(Document extract):

>>>

BRIEF DESCRIPTION OF THE DRAWINGS

FIG. 1 is an isometric view of a multi-part reactive device in accordance with an embodiment of the invention;

FIG. 2 shows a plan view of a multiple current loop device extending the essential structure disclosed in FIG. 1;

FIG. 3 illustrates a cross-sectional view of the multiple current loop device shown in FIG. 2;

FIG. 4 is a schematic of a multi-part reactive device in accordance with an embodiment of the invention;

FIG. 5 shows an exploded isometric view of a multi-part reactive device in accordance with an embodiment of the invention;

FIG. 6 illustrates an isometric view of a multi-part reactive device shown in FIG. 5;

FIG. 7 is a plan view of the multi-part reactive device shown in FIG. 6;

FIG. 8 shows a cross-sectional view of the multi-part reactive device shown in FIG. 7;

FIG. 9 illustrates a cross-sectional view of another embodiment of the multi-part reactive device;

FIG. 10 is a cross-sectional view of another embodiment of the multi-part reactive device;

FIG. 11 shows an isometric view of another embodiment of a multi-part reactive device;

FIG. 12 illustrates a cross-sectional view of another embodiment of the multi-part reactive device;

FIG. 13 is a cross-sectional view of another embodiment of the multi-part reactive device; and

FIG. 14 shows a cross-sectional view of another embodiment of the multi-part reactive device.

DETAILED DESCRIPTION OF THE PREFERRED EMBODIMENT

A multi-part reactive device preferably includes a substrate with a first conductive area and a second conductive area. A first conductive element has a first terminal connected to the first conductive area, and a second terminal, connected to the second conductive area. A current loop is formed extending from the first conductive area, through the first terminal, through the second terminal, to the second conductive area. A magnetically-effective core member is captivated by the first conductive element to the substrate between the first terminal and the second terminal and encircles the current loop. The first conductive area, the first conductive element, the magnetically-effective core member, and the second conductive area form a first magnetic circuit 124. Other variations of the basic structure are detailed in further embodiments. These include additional series-connected current loops, or current-carrying circuits, that captivate and are encircled by the magnetically-effective core member. Additionally, other components such as capacitors can be inserted at a junction of the series-connected current-carrying circuits to construct a more complex reactive device useful in filtering applications.

FIG. 1 is an isometric view of a multi-part reactive device in accordance with a preferred embodiment of the invention. A substrate 101 has a first conductive area 103 and a second conductive area 105 disposed thereon. A first current loop 113 is formed around a first current-carrying circuit extending from the first conductive area 103, to a first terminal 109 of a first conductive element 107, to a second terminal 111 connected to the second conductive area 105. A first magnetic circuit 124 is formed including a magnetically-effective core member 115 that is captivated by the first conductive element 107 to the substrate 101 between the first conductive area 103 and the second conductive area 105 and encircling the first current loop 113. The magnetically-effective core member 115 may be constructed of many geometries including a doughnut shape, or even a rectangular beam depending on the packaging and performance requirements of a particular design. The substrate 101 can be formed using various materials including FR4, ceramic, plastic, polyamide or other substantially electrically insulating material. The conductive areas 103 and 105, and the first conductive element 107, can be any electrically conductive material such as copper. The magnetic core member is preferably ferrite based. In FIG. 1 the first conductive element 107 is a surface-mountable component. Although the surface mount structure is not required it has some benefits—particularly a simpler assembly process.

<<<

Word and element location data
>>>

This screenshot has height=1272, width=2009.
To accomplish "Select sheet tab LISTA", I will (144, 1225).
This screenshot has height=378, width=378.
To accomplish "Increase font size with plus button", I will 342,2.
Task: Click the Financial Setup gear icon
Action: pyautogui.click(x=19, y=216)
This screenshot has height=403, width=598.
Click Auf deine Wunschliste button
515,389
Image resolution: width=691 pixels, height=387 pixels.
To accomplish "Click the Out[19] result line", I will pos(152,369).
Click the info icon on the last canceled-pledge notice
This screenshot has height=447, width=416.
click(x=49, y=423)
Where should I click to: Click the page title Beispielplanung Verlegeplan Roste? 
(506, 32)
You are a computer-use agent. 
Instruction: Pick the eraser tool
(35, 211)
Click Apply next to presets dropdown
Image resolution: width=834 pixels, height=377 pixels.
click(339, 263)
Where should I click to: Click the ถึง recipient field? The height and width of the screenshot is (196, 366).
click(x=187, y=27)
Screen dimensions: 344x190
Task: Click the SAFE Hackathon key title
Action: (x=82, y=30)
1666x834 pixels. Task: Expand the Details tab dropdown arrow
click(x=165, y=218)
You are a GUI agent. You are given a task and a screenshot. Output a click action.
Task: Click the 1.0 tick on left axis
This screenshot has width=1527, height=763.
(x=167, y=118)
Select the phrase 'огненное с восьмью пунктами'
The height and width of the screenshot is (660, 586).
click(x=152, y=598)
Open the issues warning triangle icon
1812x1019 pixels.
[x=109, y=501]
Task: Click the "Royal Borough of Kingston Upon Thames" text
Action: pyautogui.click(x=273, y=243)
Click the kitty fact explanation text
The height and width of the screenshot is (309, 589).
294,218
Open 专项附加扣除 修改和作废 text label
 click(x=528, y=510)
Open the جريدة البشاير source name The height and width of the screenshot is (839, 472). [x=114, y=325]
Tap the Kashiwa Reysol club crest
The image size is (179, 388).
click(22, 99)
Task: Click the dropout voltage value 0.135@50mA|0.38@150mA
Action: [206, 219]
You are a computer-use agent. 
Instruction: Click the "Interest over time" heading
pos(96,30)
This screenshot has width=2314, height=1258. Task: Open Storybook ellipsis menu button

<<<

(What this exercise asks):
a – According to the reactive device description, what is the magnetic core member preferably based on?
b – Reproduce the reactive device description from "FIG. 12 illustrates" to "multi-part reactive device.".

(Full solutions):
a – It is preferably ferrite based.

b –
FIG. 12 illustrates a cross-sectional view of another embodiment of the multi-part reactive device;

FIG. 13 is a cross-sectional view of another embodiment of the multi-part reactive device; and

FIG. 14 shows a cross-sectional view of another embodiment of the multi-part reactive device.